Task details:
Quote verbatim the items from the line with "Where should I click to: Select" to the line with "Action: (x=1196, y=261)", including both of those lines.

━━━━━ The input ━━━━━

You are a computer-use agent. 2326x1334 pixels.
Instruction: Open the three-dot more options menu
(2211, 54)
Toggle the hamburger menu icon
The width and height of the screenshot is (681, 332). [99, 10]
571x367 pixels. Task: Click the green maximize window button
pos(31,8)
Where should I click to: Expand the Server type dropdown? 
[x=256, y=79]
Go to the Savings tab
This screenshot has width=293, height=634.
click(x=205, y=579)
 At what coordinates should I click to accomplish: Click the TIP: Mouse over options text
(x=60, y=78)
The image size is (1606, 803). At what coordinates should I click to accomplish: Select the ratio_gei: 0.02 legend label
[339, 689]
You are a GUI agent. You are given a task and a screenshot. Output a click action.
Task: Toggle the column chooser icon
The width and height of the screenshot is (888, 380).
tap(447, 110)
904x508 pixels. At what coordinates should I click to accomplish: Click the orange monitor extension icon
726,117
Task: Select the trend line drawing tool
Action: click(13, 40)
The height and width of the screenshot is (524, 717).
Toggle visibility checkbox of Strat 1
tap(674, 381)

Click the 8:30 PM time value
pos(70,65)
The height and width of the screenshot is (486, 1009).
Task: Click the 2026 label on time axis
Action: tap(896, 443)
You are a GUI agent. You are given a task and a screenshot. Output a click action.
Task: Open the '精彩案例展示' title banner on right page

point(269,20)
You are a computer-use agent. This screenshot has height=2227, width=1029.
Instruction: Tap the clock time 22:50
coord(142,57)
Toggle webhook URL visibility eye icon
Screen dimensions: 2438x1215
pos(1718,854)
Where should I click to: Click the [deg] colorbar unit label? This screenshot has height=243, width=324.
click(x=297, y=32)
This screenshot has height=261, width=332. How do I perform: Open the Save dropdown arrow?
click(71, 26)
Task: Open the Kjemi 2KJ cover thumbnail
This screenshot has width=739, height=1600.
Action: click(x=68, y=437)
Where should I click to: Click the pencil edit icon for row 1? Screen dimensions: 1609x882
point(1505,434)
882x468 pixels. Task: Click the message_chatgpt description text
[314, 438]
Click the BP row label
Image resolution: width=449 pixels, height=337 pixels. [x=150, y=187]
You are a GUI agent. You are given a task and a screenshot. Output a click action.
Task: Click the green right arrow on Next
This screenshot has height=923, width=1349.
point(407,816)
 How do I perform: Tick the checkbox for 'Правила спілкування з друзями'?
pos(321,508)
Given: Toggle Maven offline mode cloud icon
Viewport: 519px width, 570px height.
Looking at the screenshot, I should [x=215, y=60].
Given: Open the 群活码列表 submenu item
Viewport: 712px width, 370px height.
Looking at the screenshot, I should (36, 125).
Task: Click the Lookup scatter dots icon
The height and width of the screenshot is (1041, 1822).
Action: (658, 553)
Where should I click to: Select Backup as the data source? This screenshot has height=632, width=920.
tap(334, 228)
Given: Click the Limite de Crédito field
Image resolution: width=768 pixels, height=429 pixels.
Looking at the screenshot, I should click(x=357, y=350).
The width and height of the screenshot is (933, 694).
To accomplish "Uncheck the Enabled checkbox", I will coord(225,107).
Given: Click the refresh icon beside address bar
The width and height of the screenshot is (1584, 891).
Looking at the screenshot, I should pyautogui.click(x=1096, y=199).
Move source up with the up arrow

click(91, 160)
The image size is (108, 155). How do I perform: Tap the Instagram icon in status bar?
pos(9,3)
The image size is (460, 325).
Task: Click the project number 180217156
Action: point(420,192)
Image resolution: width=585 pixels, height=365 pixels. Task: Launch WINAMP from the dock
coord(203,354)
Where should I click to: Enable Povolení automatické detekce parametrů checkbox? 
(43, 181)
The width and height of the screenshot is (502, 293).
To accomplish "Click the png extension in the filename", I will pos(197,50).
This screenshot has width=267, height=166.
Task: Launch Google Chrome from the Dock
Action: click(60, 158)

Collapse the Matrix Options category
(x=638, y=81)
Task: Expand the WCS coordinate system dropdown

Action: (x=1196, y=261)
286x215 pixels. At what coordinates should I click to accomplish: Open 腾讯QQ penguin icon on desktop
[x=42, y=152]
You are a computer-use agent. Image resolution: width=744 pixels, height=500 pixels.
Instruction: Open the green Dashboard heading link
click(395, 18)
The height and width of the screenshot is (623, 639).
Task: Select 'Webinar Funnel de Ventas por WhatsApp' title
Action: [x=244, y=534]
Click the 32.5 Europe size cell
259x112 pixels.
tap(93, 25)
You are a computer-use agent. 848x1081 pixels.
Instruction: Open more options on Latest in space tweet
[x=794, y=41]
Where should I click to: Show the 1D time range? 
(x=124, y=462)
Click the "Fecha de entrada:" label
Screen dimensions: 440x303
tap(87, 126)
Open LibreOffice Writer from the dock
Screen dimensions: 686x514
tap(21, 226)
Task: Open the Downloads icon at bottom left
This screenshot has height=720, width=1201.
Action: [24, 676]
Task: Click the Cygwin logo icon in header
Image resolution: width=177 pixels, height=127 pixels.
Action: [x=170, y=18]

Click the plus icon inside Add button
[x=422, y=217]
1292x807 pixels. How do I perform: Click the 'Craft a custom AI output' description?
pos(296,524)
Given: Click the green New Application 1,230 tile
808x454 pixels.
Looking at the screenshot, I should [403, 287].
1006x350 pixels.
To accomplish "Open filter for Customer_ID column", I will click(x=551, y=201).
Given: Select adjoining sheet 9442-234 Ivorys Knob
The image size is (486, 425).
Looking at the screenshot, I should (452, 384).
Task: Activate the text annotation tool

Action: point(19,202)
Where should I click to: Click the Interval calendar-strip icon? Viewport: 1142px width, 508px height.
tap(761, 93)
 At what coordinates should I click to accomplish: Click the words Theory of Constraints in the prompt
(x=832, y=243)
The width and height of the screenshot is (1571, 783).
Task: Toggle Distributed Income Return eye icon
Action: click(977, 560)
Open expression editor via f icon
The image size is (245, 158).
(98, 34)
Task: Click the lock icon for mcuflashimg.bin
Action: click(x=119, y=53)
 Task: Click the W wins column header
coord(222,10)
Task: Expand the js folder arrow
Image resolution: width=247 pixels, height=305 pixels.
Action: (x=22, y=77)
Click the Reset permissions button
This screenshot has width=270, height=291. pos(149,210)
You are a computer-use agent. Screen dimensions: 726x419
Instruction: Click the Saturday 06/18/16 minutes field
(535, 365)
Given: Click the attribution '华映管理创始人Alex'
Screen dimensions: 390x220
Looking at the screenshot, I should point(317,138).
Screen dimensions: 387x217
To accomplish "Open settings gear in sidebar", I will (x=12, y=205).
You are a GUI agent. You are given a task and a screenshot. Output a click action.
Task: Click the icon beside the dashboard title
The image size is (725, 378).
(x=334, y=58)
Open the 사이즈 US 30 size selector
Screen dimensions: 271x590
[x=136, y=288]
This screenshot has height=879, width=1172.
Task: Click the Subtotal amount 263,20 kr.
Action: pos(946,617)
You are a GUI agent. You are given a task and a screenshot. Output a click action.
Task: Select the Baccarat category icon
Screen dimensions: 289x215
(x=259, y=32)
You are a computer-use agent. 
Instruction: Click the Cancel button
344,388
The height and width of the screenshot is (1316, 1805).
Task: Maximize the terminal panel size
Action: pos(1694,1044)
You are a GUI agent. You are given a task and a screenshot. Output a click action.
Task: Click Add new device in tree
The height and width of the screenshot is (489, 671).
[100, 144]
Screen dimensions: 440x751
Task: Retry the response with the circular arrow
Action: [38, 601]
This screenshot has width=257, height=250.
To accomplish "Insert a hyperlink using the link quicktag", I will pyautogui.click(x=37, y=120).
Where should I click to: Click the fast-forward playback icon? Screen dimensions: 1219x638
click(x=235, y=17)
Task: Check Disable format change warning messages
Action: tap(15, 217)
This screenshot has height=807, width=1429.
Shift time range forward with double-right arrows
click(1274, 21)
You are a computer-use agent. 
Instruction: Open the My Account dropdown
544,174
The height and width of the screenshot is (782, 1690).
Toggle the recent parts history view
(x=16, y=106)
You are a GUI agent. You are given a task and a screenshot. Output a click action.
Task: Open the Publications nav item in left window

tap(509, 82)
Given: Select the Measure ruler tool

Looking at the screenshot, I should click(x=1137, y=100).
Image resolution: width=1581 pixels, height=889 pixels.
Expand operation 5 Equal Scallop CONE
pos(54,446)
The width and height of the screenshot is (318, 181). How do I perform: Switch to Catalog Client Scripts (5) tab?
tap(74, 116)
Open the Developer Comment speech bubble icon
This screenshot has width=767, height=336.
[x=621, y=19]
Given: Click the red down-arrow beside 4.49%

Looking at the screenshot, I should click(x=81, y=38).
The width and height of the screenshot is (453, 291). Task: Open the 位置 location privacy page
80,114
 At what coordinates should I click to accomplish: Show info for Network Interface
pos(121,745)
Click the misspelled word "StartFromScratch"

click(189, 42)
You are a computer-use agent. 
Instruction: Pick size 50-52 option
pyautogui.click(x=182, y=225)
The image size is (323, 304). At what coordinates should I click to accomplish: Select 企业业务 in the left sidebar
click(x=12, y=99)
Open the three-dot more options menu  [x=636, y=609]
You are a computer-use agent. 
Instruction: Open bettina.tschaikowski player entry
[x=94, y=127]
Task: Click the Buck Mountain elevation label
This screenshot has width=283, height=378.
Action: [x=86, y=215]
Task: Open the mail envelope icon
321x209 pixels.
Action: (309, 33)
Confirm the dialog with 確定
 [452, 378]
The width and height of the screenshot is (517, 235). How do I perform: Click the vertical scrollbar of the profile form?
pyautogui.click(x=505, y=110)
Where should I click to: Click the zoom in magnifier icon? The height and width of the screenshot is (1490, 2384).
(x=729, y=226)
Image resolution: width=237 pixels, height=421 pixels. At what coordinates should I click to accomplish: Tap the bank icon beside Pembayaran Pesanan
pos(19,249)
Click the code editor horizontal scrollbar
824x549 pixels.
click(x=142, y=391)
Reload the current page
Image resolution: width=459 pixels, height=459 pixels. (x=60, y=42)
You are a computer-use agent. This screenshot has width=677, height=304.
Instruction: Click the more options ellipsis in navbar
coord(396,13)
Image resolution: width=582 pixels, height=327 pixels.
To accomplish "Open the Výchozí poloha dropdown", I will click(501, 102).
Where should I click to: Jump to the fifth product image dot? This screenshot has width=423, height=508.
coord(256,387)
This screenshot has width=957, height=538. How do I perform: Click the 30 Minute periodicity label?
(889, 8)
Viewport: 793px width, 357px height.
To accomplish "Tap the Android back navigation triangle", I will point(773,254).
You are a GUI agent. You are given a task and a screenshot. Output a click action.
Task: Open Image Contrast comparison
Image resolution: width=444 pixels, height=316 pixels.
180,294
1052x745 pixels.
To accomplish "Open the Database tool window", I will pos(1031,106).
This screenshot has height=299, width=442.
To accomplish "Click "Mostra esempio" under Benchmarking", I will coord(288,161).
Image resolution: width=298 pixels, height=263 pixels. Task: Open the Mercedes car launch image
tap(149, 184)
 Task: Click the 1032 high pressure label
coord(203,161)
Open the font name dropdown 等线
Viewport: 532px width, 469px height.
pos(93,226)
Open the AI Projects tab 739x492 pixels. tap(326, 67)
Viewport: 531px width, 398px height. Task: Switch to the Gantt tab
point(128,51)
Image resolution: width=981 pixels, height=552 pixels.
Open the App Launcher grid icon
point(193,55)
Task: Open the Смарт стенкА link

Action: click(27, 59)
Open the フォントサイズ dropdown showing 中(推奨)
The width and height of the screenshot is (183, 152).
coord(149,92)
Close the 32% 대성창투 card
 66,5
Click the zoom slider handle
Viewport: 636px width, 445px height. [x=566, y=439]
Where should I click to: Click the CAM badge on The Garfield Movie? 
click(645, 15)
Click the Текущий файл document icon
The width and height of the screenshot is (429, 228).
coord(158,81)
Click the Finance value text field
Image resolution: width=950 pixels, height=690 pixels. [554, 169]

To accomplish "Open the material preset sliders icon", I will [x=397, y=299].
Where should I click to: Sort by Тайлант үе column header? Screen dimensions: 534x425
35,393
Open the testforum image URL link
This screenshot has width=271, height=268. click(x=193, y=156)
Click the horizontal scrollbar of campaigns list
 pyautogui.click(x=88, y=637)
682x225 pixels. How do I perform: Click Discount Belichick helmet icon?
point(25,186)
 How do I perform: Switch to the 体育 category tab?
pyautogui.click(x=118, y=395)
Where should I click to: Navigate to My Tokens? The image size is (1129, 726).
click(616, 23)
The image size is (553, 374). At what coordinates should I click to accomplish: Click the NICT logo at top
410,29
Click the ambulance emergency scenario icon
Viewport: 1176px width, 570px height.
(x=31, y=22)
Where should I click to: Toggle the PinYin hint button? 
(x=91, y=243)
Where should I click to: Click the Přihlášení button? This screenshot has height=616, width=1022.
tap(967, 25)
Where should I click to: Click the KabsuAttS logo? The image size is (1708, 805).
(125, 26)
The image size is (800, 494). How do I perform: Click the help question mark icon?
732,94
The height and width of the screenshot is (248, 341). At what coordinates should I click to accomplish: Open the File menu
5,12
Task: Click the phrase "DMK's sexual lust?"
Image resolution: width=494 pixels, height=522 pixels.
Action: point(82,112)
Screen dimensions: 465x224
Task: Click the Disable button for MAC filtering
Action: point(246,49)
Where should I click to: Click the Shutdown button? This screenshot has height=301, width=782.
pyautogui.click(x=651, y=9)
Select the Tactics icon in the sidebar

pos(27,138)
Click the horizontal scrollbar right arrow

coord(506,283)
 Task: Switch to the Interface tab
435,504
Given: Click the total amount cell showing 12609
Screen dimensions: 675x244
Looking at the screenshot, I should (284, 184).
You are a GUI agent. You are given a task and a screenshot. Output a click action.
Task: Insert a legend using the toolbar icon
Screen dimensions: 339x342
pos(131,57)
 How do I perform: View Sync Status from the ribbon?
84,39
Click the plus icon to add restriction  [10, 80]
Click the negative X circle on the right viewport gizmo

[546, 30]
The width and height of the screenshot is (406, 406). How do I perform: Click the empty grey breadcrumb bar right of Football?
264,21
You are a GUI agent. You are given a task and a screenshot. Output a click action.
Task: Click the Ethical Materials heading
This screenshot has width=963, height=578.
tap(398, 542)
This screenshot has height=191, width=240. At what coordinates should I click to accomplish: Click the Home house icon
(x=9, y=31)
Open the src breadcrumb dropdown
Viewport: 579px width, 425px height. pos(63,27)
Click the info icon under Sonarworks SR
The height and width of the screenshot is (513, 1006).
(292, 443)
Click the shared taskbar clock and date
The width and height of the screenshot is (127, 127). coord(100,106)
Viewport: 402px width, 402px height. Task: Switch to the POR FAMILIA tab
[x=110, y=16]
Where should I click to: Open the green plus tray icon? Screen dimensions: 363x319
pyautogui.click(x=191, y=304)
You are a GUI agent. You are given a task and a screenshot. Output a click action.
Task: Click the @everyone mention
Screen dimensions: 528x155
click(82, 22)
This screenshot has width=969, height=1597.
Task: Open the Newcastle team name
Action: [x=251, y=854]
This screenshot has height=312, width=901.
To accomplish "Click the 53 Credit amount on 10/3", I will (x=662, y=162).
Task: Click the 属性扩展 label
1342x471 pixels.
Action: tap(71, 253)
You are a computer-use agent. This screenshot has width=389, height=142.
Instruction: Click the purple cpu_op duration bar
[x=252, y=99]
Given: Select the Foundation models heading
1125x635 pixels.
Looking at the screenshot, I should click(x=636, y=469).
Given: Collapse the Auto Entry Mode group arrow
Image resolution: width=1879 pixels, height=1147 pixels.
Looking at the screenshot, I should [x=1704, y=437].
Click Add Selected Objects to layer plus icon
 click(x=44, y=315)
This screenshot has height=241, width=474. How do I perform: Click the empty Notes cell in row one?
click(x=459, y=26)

━━━━━

Full answer:
Where should I click to: Select Backup as the data source? This screenshot has height=632, width=920.
tap(334, 228)
Given: Click the Limite de Crédito field
Image resolution: width=768 pixels, height=429 pixels.
Looking at the screenshot, I should click(x=357, y=350).
The width and height of the screenshot is (933, 694).
To accomplish "Uncheck the Enabled checkbox", I will coord(225,107).
Given: Click the refresh icon beside address bar
The width and height of the screenshot is (1584, 891).
Looking at the screenshot, I should pyautogui.click(x=1096, y=199).
Move source up with the up arrow

click(91, 160)
The image size is (108, 155). How do I perform: Tap the Instagram icon in status bar?
pos(9,3)
The image size is (460, 325).
Task: Click the project number 180217156
Action: point(420,192)
Image resolution: width=585 pixels, height=365 pixels. Task: Launch WINAMP from the dock
coord(203,354)
Where should I click to: Enable Povolení automatické detekce parametrů checkbox? 
(43, 181)
The width and height of the screenshot is (502, 293).
To accomplish "Click the png extension in the filename", I will pos(197,50).
This screenshot has width=267, height=166.
Task: Launch Google Chrome from the Dock
Action: click(60, 158)

Collapse the Matrix Options category
(x=638, y=81)
Task: Expand the WCS coordinate system dropdown

Action: (x=1196, y=261)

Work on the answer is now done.